I recalled a lazy third-grade teacher who used to have us copy the problems on both sides of the math paper. That must have been a ‘shut up and color’ technique?
I also remembered having a few teachers when I was older who ‘let us’ work on our homework during class. Was that the high school version of ‘shut up and color?’ Come to think of it isn’t every study hall a ‘shut up and color’ period endorsed by the principal?
As I walked home that night, I remember thinking that ‘shut up and color’ was really not a good attitude for a teacher to have about being a teacher, and disrespectful towards students.
Now, I know a lot of great teachers and don’t mean to imply that they all use this technique. I also understand that teachers can’t always be 100% honest (particularly during parent-teacher conferences). But what makes the ‘shut up and color’ mindset difficult for me is that it combines two negative traits: a lack of preparation combined with the assumption that the kids could be or would be fooled.

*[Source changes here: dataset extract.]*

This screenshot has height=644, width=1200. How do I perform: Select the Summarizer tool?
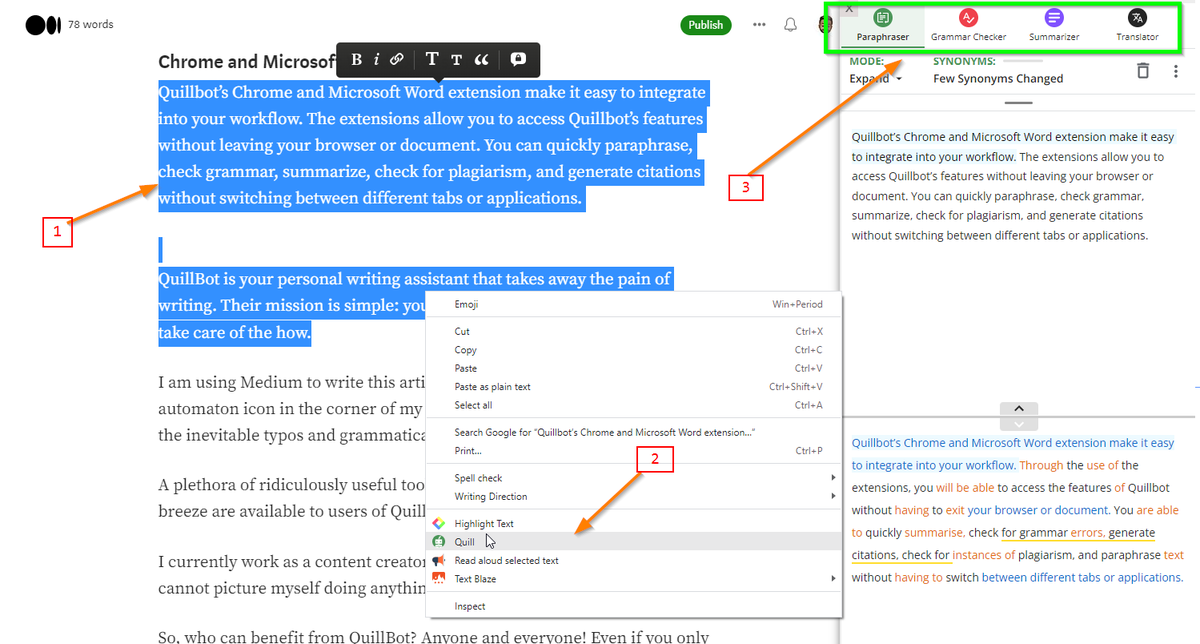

And the more I thought about it, the more I recognized that even as adults, we’re told to ‘shut up and color’ more than we think by the ill-prepared people we encounter. Anyone who is supposed to deliver a service or provide support and doesn’t plan ahead and ends up wasting our time might as well be handing us a crayon.

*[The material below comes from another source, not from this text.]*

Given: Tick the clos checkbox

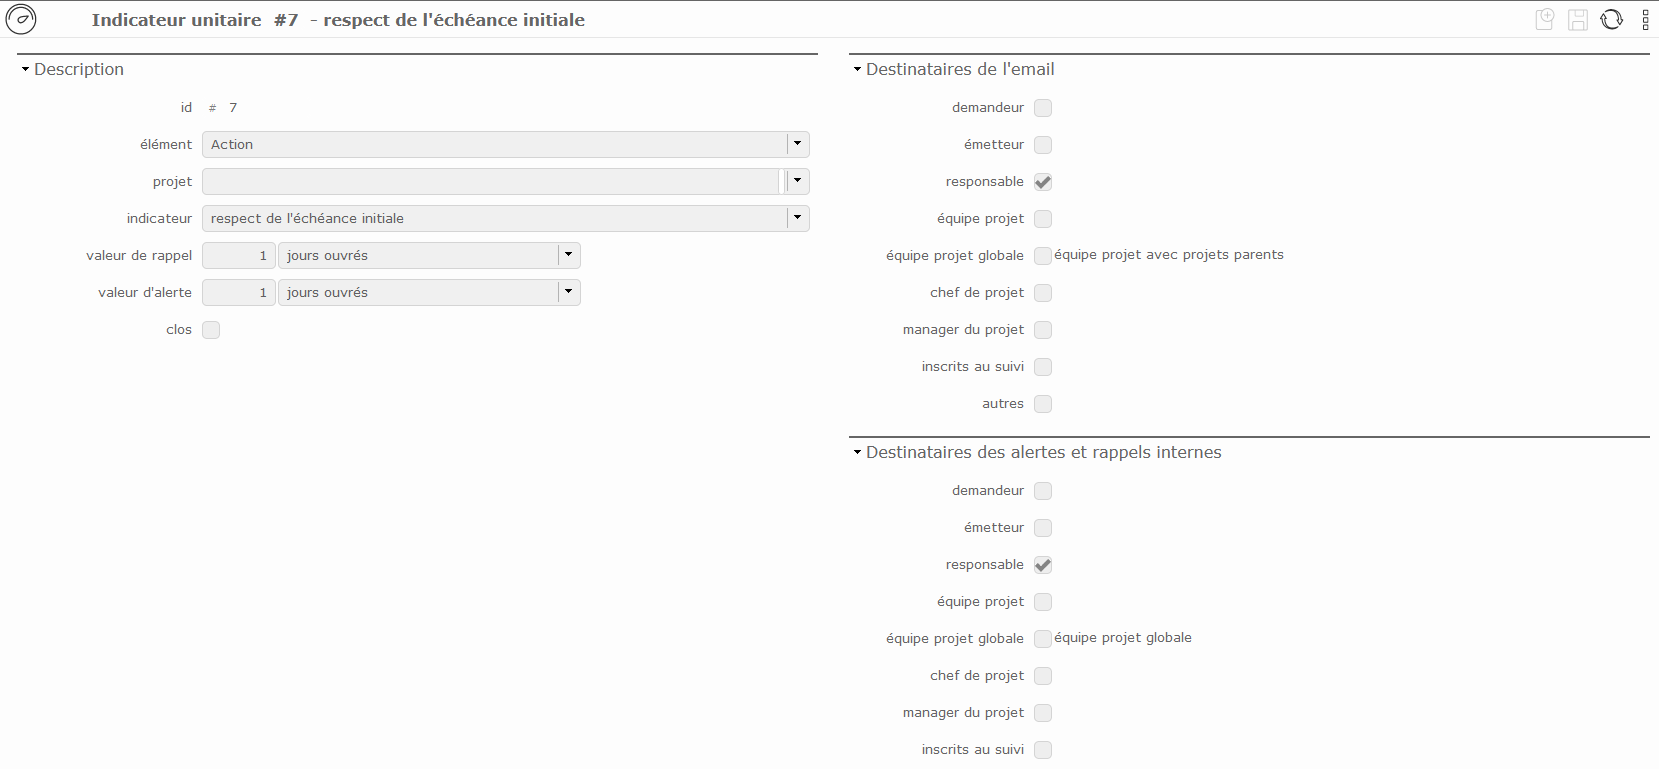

- Can you imagine asking the receptionist in a doctor’s office, after waiting 45 minutes past your appointment time, when you’ll be called and having her say ‘shut up and color?’ Oh, that HASN’T happened to you? Sure it did, she just used different words.
- Can you imagine pulling up to the drive-thru and nothing comes through the speaker and you say “h-e-l-l-l-o-o?’--then from the speaker box the reply is the terse ‘Hold on: ’ll be right with you’ which, translated means of course ‘shut up and color.’

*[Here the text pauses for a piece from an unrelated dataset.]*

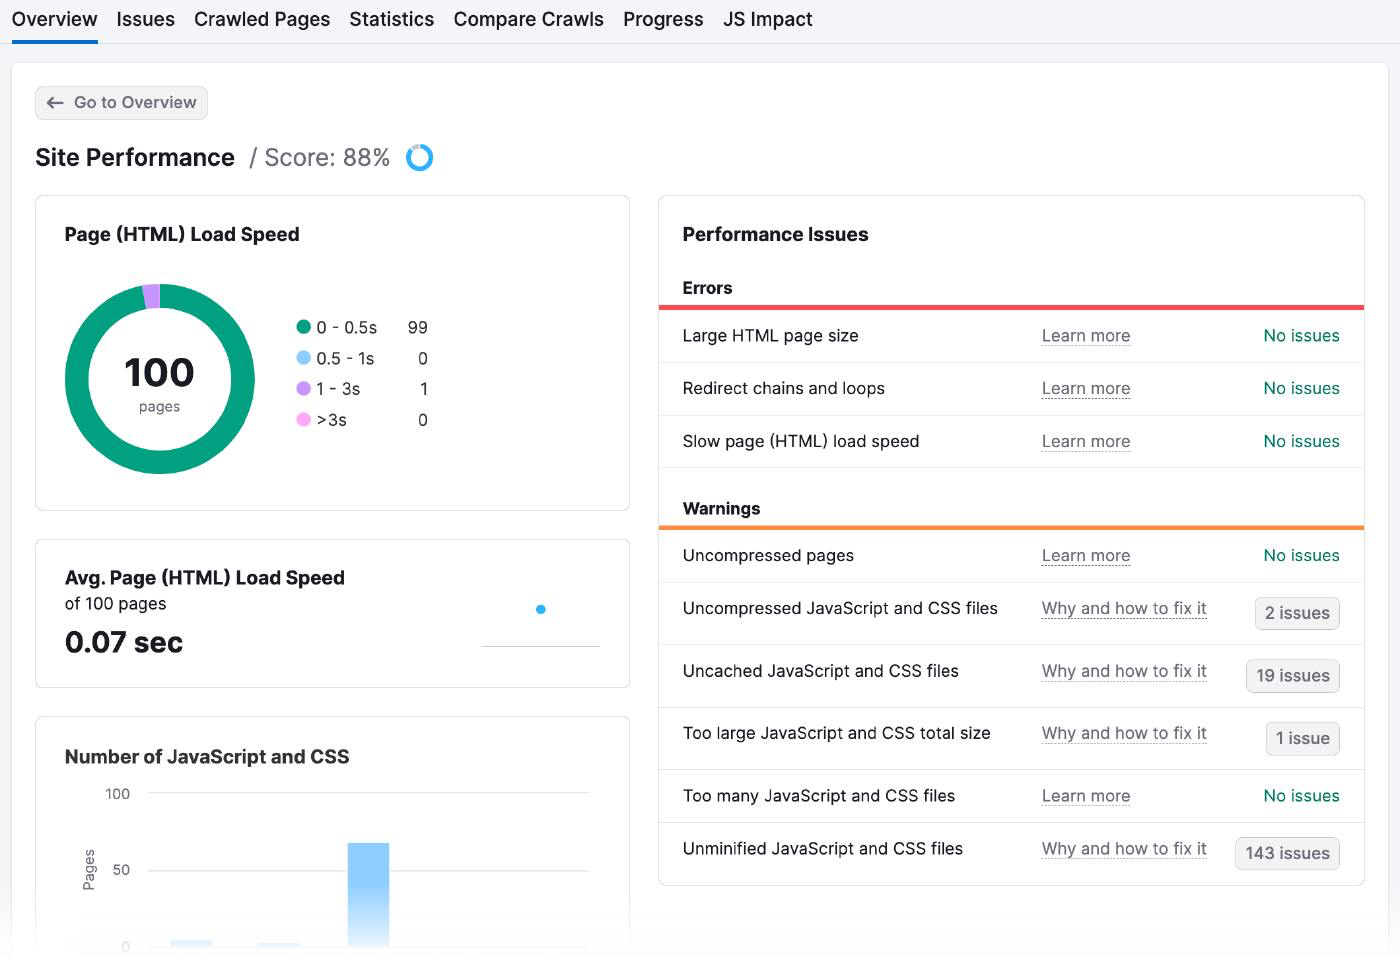Click the blue data point on load speed chart
The height and width of the screenshot is (972, 1400).
541,609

- How about waiting for a hair appointment? Aren’t those year old magazines the equivalent of coloring books? We’re so well trained when we see a magazine in a waiting room we know we should ‘shut up and color.’
- Even that popcorn they give you at some restaurants is giving you the same message. In fact, I’ve been to several restaurants where they actually let you color on the paper tablecloth. Hmmm. Brazen!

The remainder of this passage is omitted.